The Department of Health is considering terminating its multi-billion pound local service provider contract with CSC, following the company’s continued failure to deliver Lorenzo to the North, Midlands and East of England.

The trigger has been the failure to hit the milestone of getting Pennine Care NHS Foundation Trust live with the iSoft system, due to have occurred on Monday.

EHealth Insider understands that the long-running CSC contract renegotiation has been escalated to NHS chief executive Sir David Nicholson.

A spokesperson for the DH confirmed that Pennine Care had failed to go live in line with a remediation plan drawn up by CSC, and that it has notified the company that it is in breach of its contract.

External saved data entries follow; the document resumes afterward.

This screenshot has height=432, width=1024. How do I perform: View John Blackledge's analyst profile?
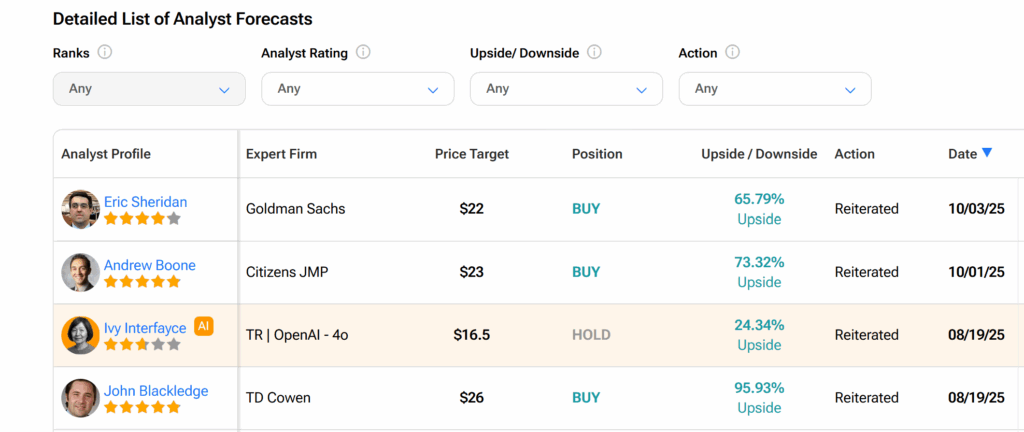coord(156,391)
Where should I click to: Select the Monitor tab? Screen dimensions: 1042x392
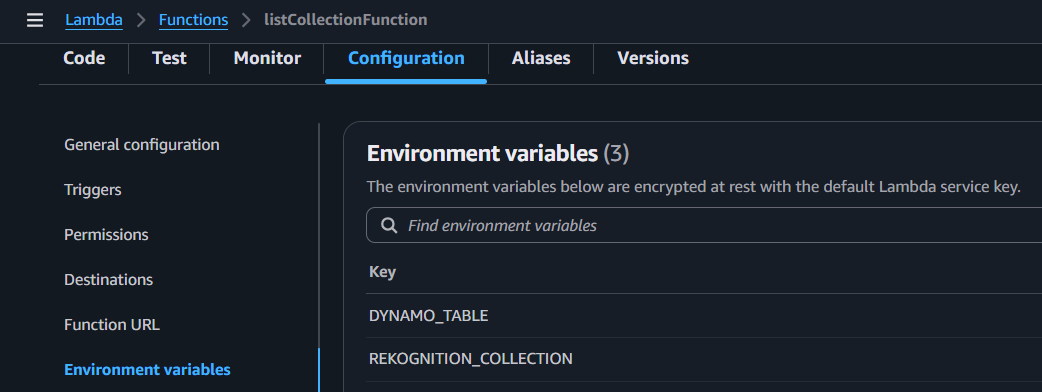(267, 58)
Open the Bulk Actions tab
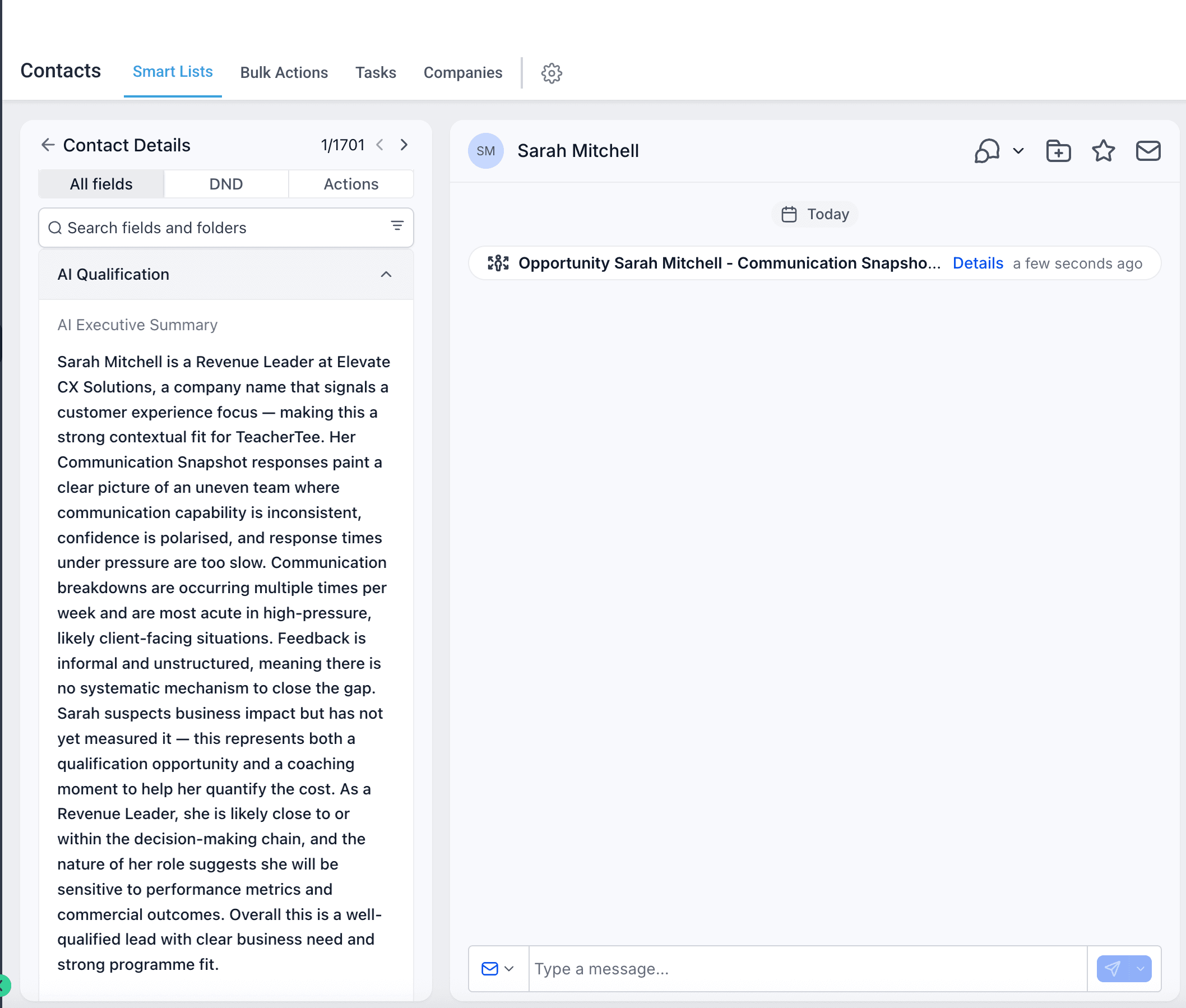Screen dimensions: 1186x1008 (x=284, y=72)
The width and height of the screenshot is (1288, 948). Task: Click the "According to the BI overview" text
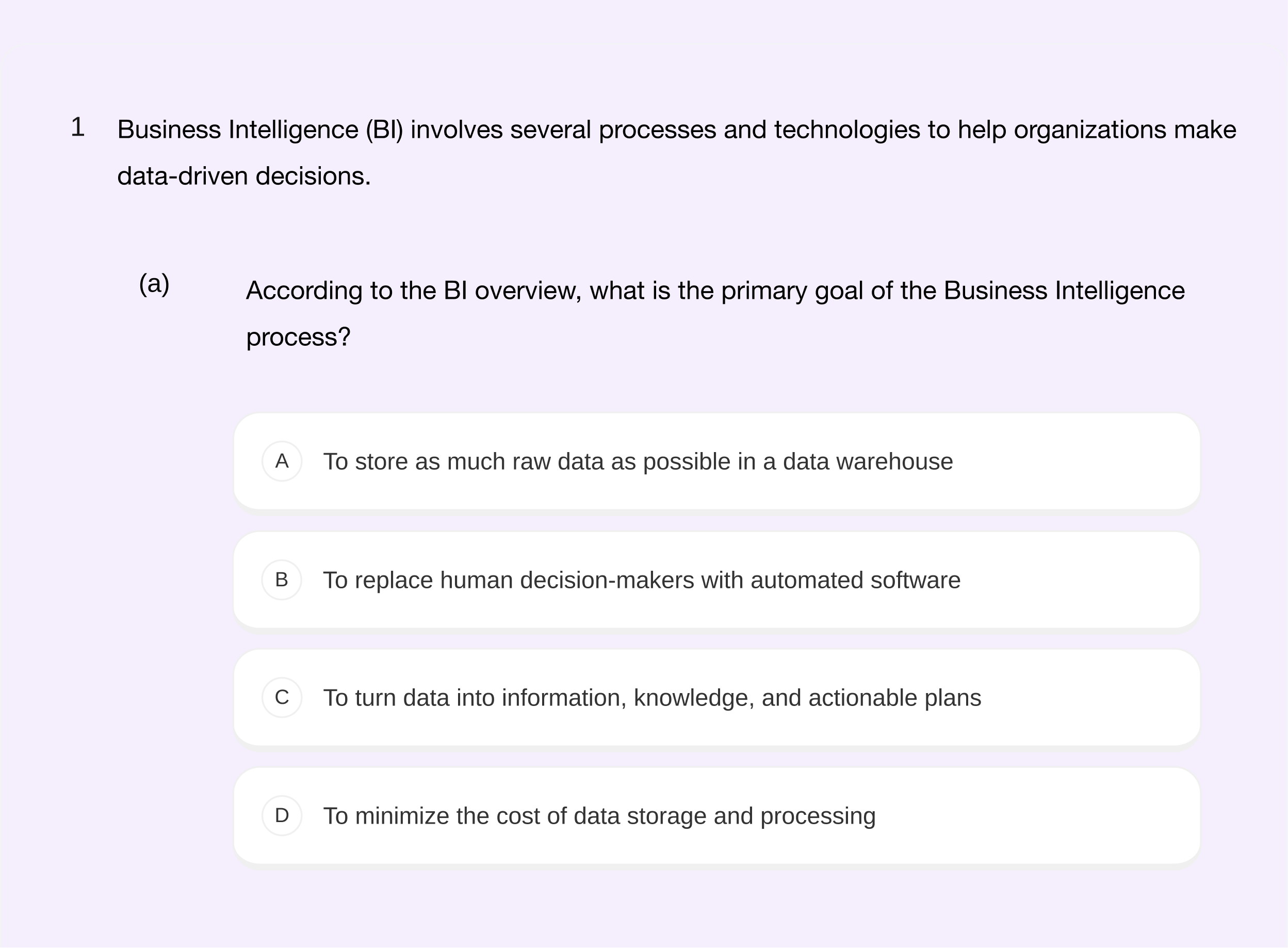[413, 291]
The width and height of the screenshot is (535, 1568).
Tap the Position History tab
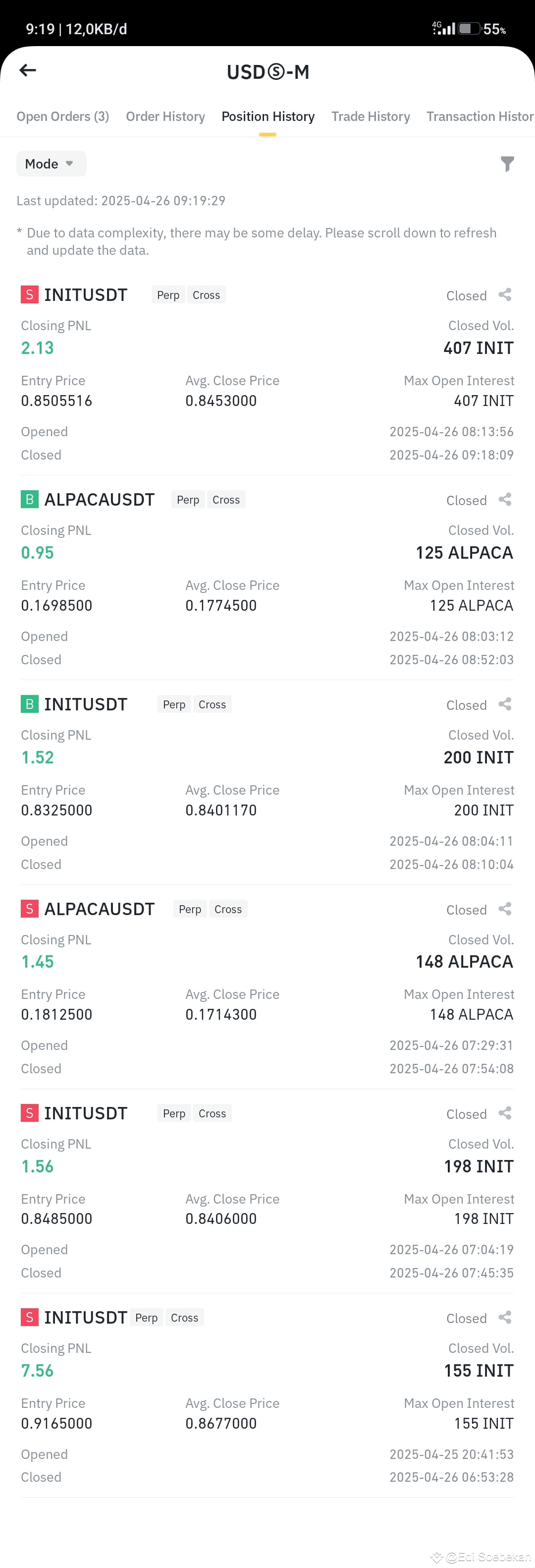(268, 116)
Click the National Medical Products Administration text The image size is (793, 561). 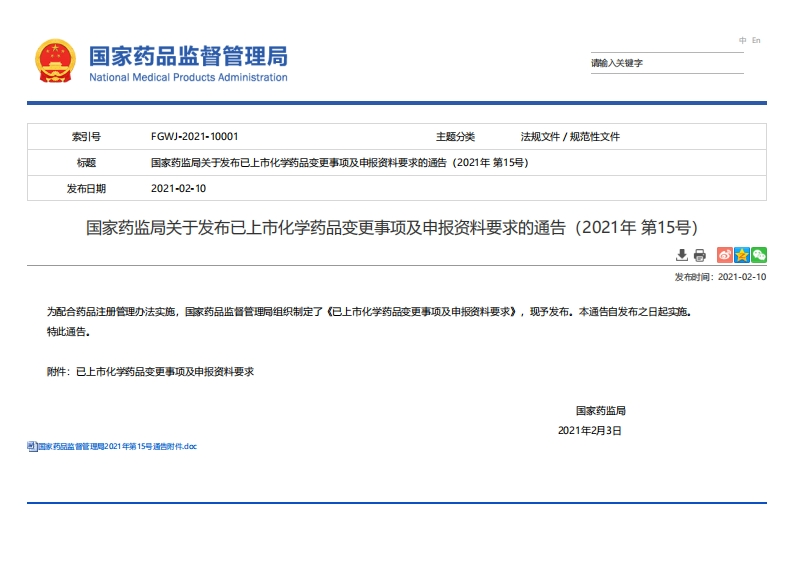pyautogui.click(x=188, y=78)
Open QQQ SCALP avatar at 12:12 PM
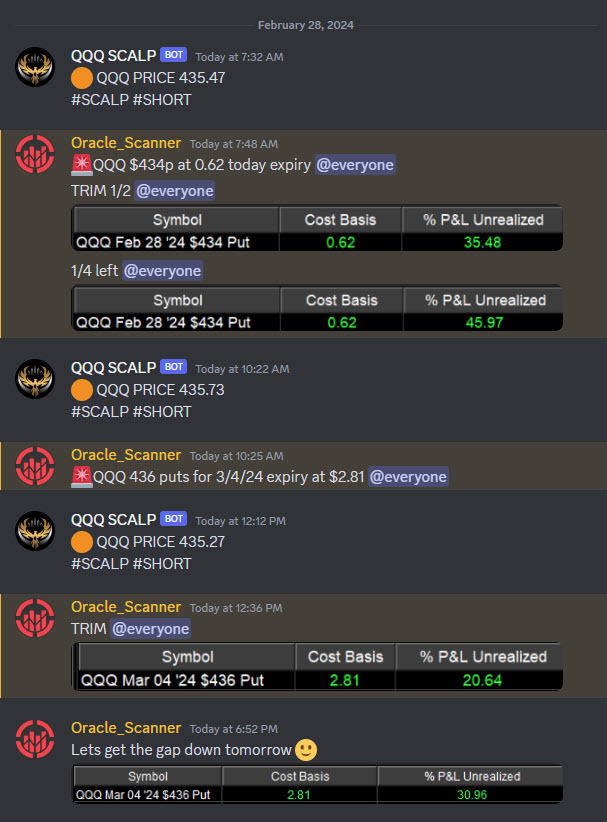 [35, 531]
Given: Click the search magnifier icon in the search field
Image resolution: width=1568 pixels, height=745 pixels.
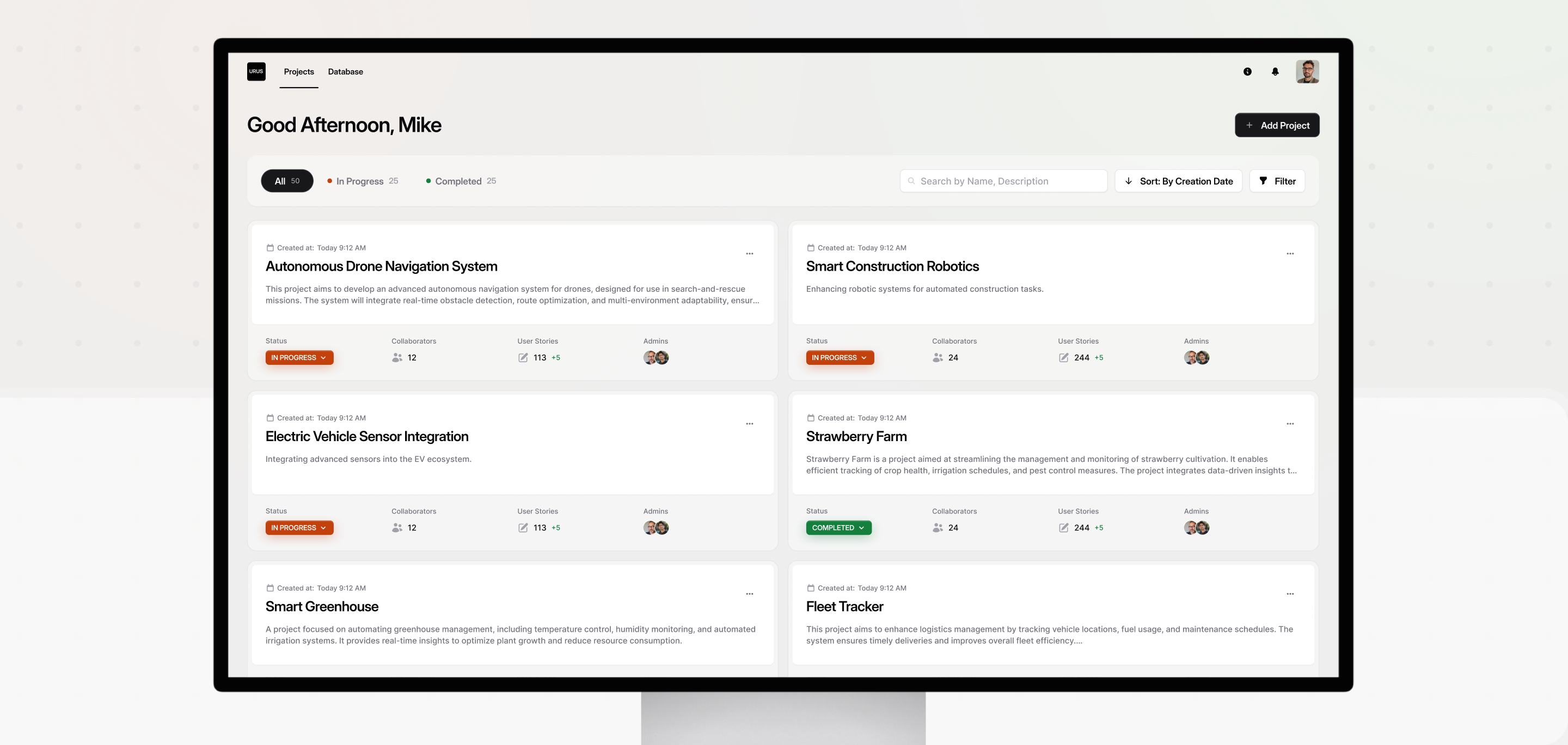Looking at the screenshot, I should coord(911,181).
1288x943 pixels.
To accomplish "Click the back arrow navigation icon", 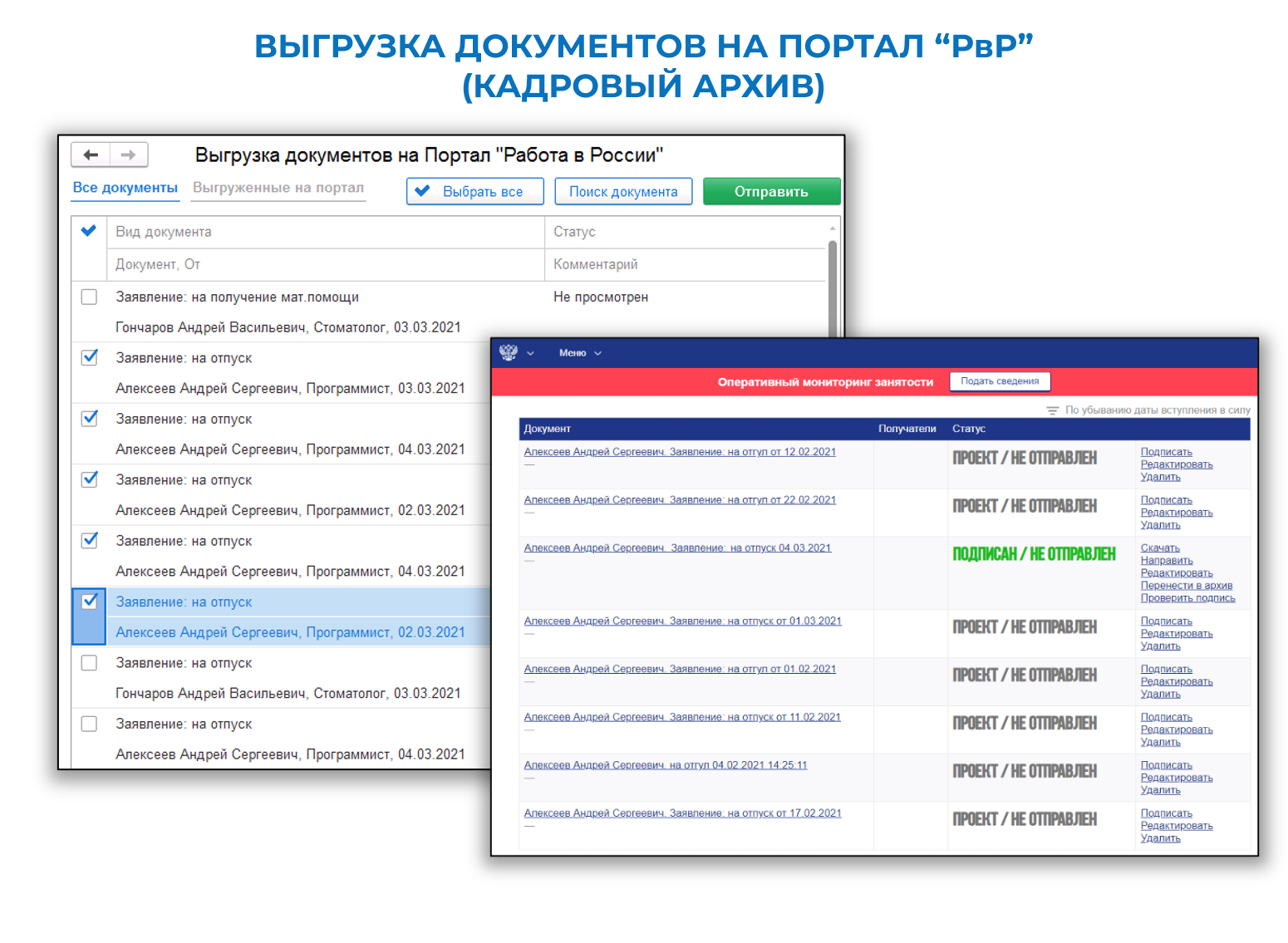I will [91, 155].
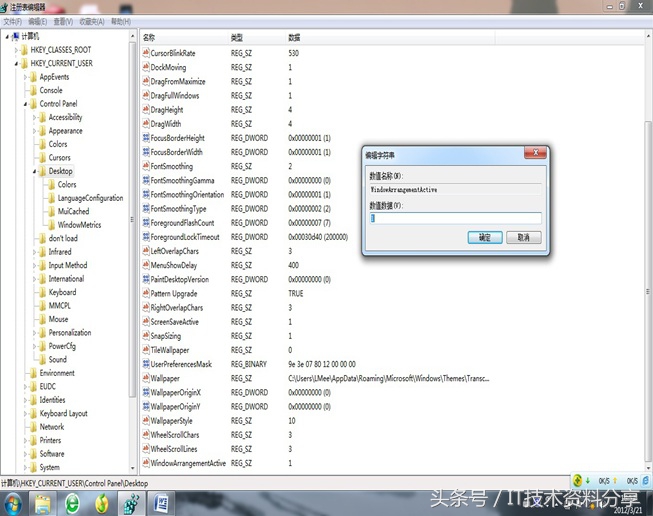Select the PowerCfg folder icon
The width and height of the screenshot is (653, 516).
pyautogui.click(x=42, y=346)
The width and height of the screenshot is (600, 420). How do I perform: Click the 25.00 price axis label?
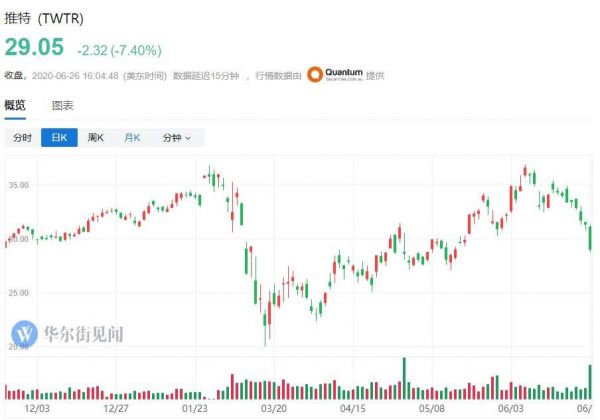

The spokesperson told EHI: “We can confirm that the Department of Health is considering the options available under the current contract, including termination.

"This action follows the notification by CSC of its failure to meet a new deadline that CSC itself proposed for delivering "Lorenzo" (a patient information system) at Pennine Care mental health trust."

Usually the DH routinely declines to offer any comment on contract negotiations.

EHI understands that the latest move is based on CSC’s inability to meet repeated delivery milestones and reduced NHS trust demand for the Lorenzo product, exacerbated by a reduction in its scope negotiated to reduce the cost of the programme to the government.

As a result, the DH is thought to want to completely re-set the LSP deal to reflect changed realities.

The outcome of the ‘reset’ negotiations now underway could be a much reduced CSC deal, covering far fewer trusts across the whole of the NME. If this does occur there will be close scrutiny of the price paid for reduced delivery.

The DH has been under pressure from MP Richard Bacon to show that any new deal for the NME would be value for money.

Bacon, a member of the Public Accounts Committee, and a long-standing critic of the national programme, has written letters to both Connelly and the National Audit Office asking questions about the deal and earlier contract re-signs.

However, the DH has yet to resolve legal action with Fujitsu triggered by its departure as LSP for the South of England in 2008.

Fujitsu is rumoured to be seeking up to £700m. Bacon has told EHI that he believes the Department is under pressure to sign a new deal to avoid further legal battles.

According to analysts TechMarketView, CSC invested a further £43m in the NHS contract in Q3 for which it saw just £11.2m in revenues.

In the previous quarter, it invested £75m for a return of £14.3m. With the missed go-live at Pennine Care, the company will not receive expected milestone payments.

Insiders suggest that CSC may have already spent up to a £1 billion on its NHS deal, which was originally meant to be worth £3.4 billion to it. The company has already been required to deliver £500m of savings.

Last week, EHI exclusively reported that CSC was unlikely to meet the remediation plan that detailed how it would complete the deployment of Lorenzo at four key early adopter sites: NHS Bury, Morecambe Bay University Hospitals NHS Foundation Trust, Birmingham Women’s NHS Foundation Trust and Pennine Care.

Although NHS Bury went live on schedule, the remediation plan was put in place after Morecambe Bay failed to go live with the latest version of the software, known as Release 1.9, at the end of March 2010.

The deadline had been set by Christine Connelly, the DH’s director general for informatics, as part of a package of measures to show that suppliers to the National Programme for IT in the NHS were making significant progress in the acute sector.

Morecambe Bay eventually went live in June and Birmingham Women’s followed in late October. However, DH confirmed yesterday that Pennine Care had not gone live on its latest target date of 7 February.

With the NHS chief executive now personally involved matters appear to be coming to a head.